"Mama!" Luna berseru riang saat melihat Tari kembali muncul.
"Lho, nggak jadi pulang?" tanya Arga heran. Seingatnya tadi Tari sudah berpamitan padanya.
Tari menggeleng pelan. "Nggak jadi," jawabnya sambil tersenyum lebar, seolah tidak terjadi apa-apa.
"Kenapa?" Arga bertanya lagi.
"Aku pulangnya sama kamu aja deh, nggak apa-apa kan?"
"Devan mana?" Arga melongok ke arah pintu mencari sosok dimaksud.
"Dia udah pulang sama Aurel."
"Terus kamu ditinggalin gitu aja?"
Tari mengangkat bahu. Dia tidak ingin membahasnya.
"Eh, Lun, pudingnya enak nggak?" Tari buru-buru bertanya saat melihat puding di atas meja. Bahkan, punyanya tadi juga belum sempat dia cicipi.
"Enak banget, Ma, cobain deh."
Tari langsung mengambil puding lapis cookies di meja dan mencicipinya.
"Hmm... iya, beneran enak ternyata," komentarnya setelah itu.
Arga terus memandangi Tari yang terlihat biasa dan kini sedang menanggapi celotehan Luna dengan riang. Dia tidak terlihat sedih sama sekali. Apa memang dia sekuat itu?
Dua puluh menit kemudian, mereka sudah berada di mobil. Tari ikut bersenandung mengikuti lirik Skyscraper-nya Demi Lovato yang mengalun dari audio mobil.
All my windows still are broken
But I'm standing on my feet
You can take everything I have
You can break everything I amArga diam saja mendengarkan. Arga tidak tahu apa memang masalahnya dengan Devan bukan hal yang besar bagi Tari. Tapi tiba-tiba saja, Arga berubah pikiran melihat apa yang dilakukan Devan selama ini. Dia tidak rela Devan terus-terusan menyakiti Tari seperti ini. Mungkin akan lebih baik kalau mereka berpisah dan memilih jalan hidup masing-masing. Devan bebas mau berbuat apa saja dengan Aurel. Pun Tari. Dia bisa melanjutkan hidup dan memulai semuanya dari nol.
"Tari...!" panggil Arga.
Tari menoleh ke sebelahnya. "Ya, Arga?"
Arga tidak langsung bicara. Matanya jatuh pada Luna yang berada di pangkuan Tari. Arga meyakinkan kalau putrinya itu benar-benar sudah tidur. Arga tidak ingin Luna mendengarkan obrolannya dengan Tari. Setelah yakin Luna sudah pulas, Arga kembali memandang Tari.

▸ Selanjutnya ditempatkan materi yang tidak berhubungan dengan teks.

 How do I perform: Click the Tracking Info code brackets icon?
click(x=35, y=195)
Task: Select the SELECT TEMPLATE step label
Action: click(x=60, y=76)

"Tari, kenapa kamu nggak pisah aja sama Devan?"
"Hah?"
"Iya, maksudku cerai. Aku nggak sanggup ngelihat kamu sedih dan tersiksa kayak gini. Kalau bukan karena dia sahabat aku, mungkin aku udah hajar dia habis-habisan."
Tari tertawa sumbang. "Aku nggak sedih kok, Arga. Aku juga nggak tersiksa," bantah Tari mematahkan asumsi Arga.
"Kamu pasti bohong," tuding Arga lagi.
"Aku nggak bohong. Memangnya pernah ya aku bohong sama kamu?"
"Buktinya tadi kamu nyanyi."
"Memangnya kenapa kalau nyanyi? Nggak boleh?"
"Bukan gitu, tapi aku pikir banyak orang yang nyembunyiin kesedihan mereka dengan pura-pura ketawa, pura-pura senang, pura-pura bahagia."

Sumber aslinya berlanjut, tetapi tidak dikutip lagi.